“Is there any chemistry?”
I was asked that question this weekend in reference to the nice, Chinese girl, S., from Match.com. I was telling J. and L. about my first date with her, and my second date Friday, which went well, by the way. I’ve graduated from handshakes to hugs. I also apparently rated her real name, which, it turns out, has nothing to do with the letter “S” at all! That was just a name she used on Match to stay safe. Smart girl.
In any case, we went out to dinner again last Friday. Interestingly enough, I think I’d eaten in that restaurant before. It’s a place called Thai Gourmet. (Notice a theme to our dining?) I got there just a few minutes before her and, gentleman that I am, rose to greet her when she came through the door. As last time, we had a good meal and better conversation. I did notice, though, that the more comfortable she seems with me, the thicker her accent gets. I found that sort of interesting. I also found it interesting that she volunteered to pay for half of dinner. I didn’t let her, mainly because she took me by surprise, but also, Thai restaurants are usually pretty inexpensive.

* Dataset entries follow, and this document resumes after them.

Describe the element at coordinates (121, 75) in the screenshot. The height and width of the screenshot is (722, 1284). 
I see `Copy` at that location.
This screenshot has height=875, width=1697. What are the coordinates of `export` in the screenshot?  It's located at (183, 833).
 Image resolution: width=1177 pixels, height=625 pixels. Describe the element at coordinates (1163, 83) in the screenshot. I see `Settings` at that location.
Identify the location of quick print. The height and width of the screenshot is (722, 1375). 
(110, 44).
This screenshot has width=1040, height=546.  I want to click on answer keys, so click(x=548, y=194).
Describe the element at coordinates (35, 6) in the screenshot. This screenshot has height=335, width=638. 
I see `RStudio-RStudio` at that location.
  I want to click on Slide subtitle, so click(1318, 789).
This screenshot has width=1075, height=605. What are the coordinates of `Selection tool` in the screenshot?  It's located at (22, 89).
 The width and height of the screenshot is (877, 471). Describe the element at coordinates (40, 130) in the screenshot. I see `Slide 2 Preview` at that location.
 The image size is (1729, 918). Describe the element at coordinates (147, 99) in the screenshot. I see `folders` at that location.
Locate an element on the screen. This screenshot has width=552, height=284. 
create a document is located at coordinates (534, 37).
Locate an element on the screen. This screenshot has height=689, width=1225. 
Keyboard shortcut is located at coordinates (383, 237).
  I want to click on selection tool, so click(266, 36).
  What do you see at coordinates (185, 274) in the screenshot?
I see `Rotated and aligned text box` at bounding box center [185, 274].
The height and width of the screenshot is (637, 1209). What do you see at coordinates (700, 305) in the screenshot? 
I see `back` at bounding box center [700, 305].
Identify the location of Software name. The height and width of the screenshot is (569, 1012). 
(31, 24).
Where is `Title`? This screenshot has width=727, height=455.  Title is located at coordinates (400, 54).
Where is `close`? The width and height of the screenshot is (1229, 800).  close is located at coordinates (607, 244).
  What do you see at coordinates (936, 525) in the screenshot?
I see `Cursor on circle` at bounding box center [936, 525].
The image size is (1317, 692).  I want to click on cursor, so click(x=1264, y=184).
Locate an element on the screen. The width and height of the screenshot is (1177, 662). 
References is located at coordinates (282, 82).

Then we went to a Starbucks off Westheimer where I let her buy me a chai latte. And we talked some more. She’s an interesting girl, that’s for sure. Turns out she’s probably less than a year away from getting her greencard. After that, she ought to be able to travel fairly easily so she can go back to Shanghai and see her family.
She asked me a funny sort of question, though. Again, since she caught me by surprise, I probably was a little more honest than I’d have been given some time to think about it. She asked me how important I thought looks were. Now, I probably should have hesitated and thought about it, but, being me, I didn’t.
“What’s more important to me,” I told her, “is how someone treats me. Don’t get me wrong, looks are important, but not as important as the way someone treats me.” And, after a moment’s pause, I added, “I suppose I think about that a bit more since the divorce, but being pretty on the outside doesn’t matter much or for long if someone is ugly on the inside.” From her reaction, I’d say she like that answer.
So, as we’re gathering everyone for dinner after church, I’m updating J. and L. about my two dates. I emphasized how nice S. is and how intelligent and easy to talk to. And, L. asks that question,”Is there any chemistry?”
Naturally, I ignored the question and just kept on talking about, well, anything but the answer to that question, frankly. She asked me twice more before catching on that I was just going to ignore the question. Though, I have to admit, I was mulling an answer over in my head. It went something like this…
Chemistry is over-rated. Chemistry led me to an unhappy marriage and a painful divorce. Chemistry had me chasing every “pretty on the outside, ugly on the inside” woman I ever ran into that gave me a second glance. Chemistry is what damn near ruined my life and draws me like a stupid moth to a white-hot chemical fire.
If I were to follow this chemistry business, I’d chase after the receptionist at work who’s Drama Quotient is off the scale. In the name of this chemistry nonsense, I’d batter what was left of myself against the giant monolith of a hopeless cause.
No thanks. This time, I’m going to ignore the damn chemistry and do the smart thing. The “chemistry” will follow, if everything else works, too.
I told J. as much Sunday afternoon. He agreed that it was the smarter thing to do, but then he tried to tell me how important chemistry was to a long-term relationship. I think I managed to keep a straight face.
The truth is, there is a bit of chemistry there with S. It’s not the white-hot, searing burn of an over-heated crucible that will burn my fingerprints off, but, it’s there enough to make it all work. If we work at it.
Only time will tell.
Advice from your Uncle Jim:
"Being right too soon is socially unacceptable."